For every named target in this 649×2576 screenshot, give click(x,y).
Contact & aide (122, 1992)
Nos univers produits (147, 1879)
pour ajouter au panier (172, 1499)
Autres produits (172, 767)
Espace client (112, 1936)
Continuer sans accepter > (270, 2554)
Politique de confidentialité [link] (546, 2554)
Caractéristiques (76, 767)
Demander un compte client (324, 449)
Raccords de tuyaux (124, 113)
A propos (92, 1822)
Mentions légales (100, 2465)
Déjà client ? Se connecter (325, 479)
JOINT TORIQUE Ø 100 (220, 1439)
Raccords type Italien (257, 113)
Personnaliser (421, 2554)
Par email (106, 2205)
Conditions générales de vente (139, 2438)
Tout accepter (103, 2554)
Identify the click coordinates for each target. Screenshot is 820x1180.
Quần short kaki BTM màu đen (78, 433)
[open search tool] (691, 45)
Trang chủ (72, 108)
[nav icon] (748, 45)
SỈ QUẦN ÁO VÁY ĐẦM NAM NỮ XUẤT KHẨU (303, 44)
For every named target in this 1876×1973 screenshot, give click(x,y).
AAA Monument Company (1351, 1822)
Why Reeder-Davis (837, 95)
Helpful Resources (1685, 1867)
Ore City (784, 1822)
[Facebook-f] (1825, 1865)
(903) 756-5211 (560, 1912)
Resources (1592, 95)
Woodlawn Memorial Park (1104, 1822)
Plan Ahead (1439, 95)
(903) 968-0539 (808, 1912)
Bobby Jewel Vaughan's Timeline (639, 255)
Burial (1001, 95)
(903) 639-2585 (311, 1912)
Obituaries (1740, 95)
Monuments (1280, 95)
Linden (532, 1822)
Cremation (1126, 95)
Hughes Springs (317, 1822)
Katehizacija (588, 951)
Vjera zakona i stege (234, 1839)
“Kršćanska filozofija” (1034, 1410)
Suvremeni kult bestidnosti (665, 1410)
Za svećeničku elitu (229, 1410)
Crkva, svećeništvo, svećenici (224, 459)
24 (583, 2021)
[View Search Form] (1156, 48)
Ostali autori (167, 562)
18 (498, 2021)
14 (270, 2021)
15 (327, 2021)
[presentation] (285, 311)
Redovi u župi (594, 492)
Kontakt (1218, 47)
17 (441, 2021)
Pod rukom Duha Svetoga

++++++++

▸ **What you should do**: From the entries above, print the lines beginning at the one with "Katehizacija (588, 951)" and stopping after the one with "[presentation] (285, 311)", exactly as written and with nothing else.

▸ **Answer below**:
Katehizacija (588, 951)
Vjera zakona i stege (234, 1839)
“Kršćanska filozofija” (1034, 1410)
Suvremeni kult bestidnosti (665, 1410)
Za svećeničku elitu (229, 1410)
Crkva, svećeništvo, svećenici (224, 459)
24 (583, 2021)
[View Search Form] (1156, 48)
Ostali autori (167, 562)
18 (498, 2021)
14 (270, 2021)
15 (327, 2021)
[presentation] (285, 311)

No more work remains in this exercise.